Ráðumk þér Loddfáfnir
en þú ráð nemir
njóta mundu ef þú nemr
þér munu góð ef þú getr
hvars þú böl kannt
kveðu þat bölvi at
ok gefat þínum fjándum frið.
I advise you, Loddfafnir,
To take advice
You would benefit, if you took it
Good will come to you, if you accept it
When you discover evil,
Speak out against that evil,
And give your foes no peace.
Hávamál,"The words of Óðinn ~ Stanza 127
The debacle surrounding NSA surveillance is impossible to fully discuss in a such a brief essay. Since the attacks of 9/11, Americans have watched their government steadily become more powerful and less transparent. In order to ensure our security, massive organizations like the NSA and the CIA, headed by unelected officials, were given carte blanche to spy on citizens.
The stanza above is from a poem called "Hávamál," part of a collection of holy texts that Heathens often refer to as "Lore." It is a collection of proverbs and wise advice supposedly spoken by the One-Eyed-God, Óðinn, and I believe it can shed a little light on this situation.
The ongoing debate over Edward Snowden is still raging. Is the former NSA contractor-turned-whistle-blower a Hero or a Traitor? Should we decry his actions as a violation of trust, or extol them as a selfless attempt to fight injustice? As an Ásatrúar, I believe we are honor bound to speak out against perceived injustices when we come across them. Óðinn advised us to give our foes no "frið," which is translated here as peace. Frið (or Frith) is a complex social ideal with many layers of meaning. It represents peace, loyalty, fealty, kinship; frið is the bond of honor that holds a family together. When Óðinn says "give your enemies no peace," the statement implies that you should not offer loyalty or kinship with those who would do harm. If your brother were planning to commit some nefarious act, it would be your duty to stand in his way.
When Snowden saw the NSA doing things like tracking the sexual preferences of suspected "Radicalizers" in order to damage their reputations, he decided that the abuse of power had to stop. He broke frið and brought the problem to the attention of the public. True to Óðinn's advice, in the year following his announcement, he has given his enemies no peace. As he said,
"I didn"t want to change society. I wanted to give society a chance to determine if it should change itself.
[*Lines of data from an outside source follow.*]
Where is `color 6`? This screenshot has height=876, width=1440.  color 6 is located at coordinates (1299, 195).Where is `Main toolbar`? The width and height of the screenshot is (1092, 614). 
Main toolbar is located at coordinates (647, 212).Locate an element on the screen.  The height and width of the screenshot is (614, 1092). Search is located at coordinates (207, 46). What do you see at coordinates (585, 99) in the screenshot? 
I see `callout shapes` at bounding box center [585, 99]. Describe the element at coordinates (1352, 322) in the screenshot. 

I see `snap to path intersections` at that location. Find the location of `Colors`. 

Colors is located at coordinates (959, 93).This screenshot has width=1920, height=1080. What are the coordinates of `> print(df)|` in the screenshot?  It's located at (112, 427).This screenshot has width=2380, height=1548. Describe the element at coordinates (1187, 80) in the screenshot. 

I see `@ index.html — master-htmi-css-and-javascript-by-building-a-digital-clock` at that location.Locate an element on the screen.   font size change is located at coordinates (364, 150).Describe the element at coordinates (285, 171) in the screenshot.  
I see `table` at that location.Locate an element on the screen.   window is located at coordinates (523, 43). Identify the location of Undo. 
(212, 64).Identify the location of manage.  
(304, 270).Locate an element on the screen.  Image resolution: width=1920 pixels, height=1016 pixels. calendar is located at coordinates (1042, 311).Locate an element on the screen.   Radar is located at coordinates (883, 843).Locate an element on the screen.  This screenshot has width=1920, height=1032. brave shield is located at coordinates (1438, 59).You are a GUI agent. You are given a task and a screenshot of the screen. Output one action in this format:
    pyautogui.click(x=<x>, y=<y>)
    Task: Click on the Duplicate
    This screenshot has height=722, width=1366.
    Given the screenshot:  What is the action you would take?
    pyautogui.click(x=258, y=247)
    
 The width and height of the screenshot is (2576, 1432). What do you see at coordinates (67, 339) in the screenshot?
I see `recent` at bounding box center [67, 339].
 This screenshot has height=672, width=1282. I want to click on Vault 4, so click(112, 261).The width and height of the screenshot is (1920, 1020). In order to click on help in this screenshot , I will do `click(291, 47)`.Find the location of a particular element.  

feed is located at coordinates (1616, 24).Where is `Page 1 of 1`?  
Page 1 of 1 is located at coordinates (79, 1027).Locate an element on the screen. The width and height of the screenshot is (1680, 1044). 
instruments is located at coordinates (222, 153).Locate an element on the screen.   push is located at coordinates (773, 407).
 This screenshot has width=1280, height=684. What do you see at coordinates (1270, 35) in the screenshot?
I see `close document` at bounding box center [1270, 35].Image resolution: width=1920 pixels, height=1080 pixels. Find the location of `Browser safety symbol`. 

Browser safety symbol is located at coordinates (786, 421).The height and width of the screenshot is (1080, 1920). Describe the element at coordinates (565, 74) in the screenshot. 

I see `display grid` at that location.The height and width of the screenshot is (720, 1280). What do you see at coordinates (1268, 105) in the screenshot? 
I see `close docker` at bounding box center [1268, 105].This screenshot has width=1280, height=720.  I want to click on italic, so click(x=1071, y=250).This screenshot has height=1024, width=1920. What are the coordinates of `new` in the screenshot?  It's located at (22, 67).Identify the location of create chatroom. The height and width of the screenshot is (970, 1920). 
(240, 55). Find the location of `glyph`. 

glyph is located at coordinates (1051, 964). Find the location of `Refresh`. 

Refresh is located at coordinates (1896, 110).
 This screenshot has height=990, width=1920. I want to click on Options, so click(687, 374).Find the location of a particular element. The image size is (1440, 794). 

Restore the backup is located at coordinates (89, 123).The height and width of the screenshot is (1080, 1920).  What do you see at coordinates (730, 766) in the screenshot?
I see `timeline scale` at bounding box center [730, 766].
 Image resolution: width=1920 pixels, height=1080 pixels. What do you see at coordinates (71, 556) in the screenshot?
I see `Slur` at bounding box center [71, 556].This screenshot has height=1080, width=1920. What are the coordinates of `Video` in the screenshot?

All I wanted was for the public to be able to have a say in how they are governed."
"I acted on my belief that the NSA's mass surveillance programs would not withstand a constitutional challenge, and that the American public deserved a chance to see these issues determined by open courts...today, a secret program authorized by a secret court was, when exposed to the light of day, found to violate Americans' rights. It is the first of many."
So what can we as Pagans contribute to this conversation? What guidance can the leaders within our community offer in this situation, when the motives and implications behind this incident are so muddled? There is no easy answer; no "quick-fix" is going to solve this dilemma. We can't expect any secure government to exist without secrets, but we also can't tolerate abuses of power. What we can do is encourage a culture of "whistle-blowers." I'm not saying that we all necessarily need to take Snowden's side in this debate. But I am saying that we should encourage each other to speak up when we see injustice, rather than passively allowing it to continue. When people are being harmed, and it is within our power to stop it, we cannot afford the luxury of apathy. If we are going to learn only one lesson from this whole incident, let it be that.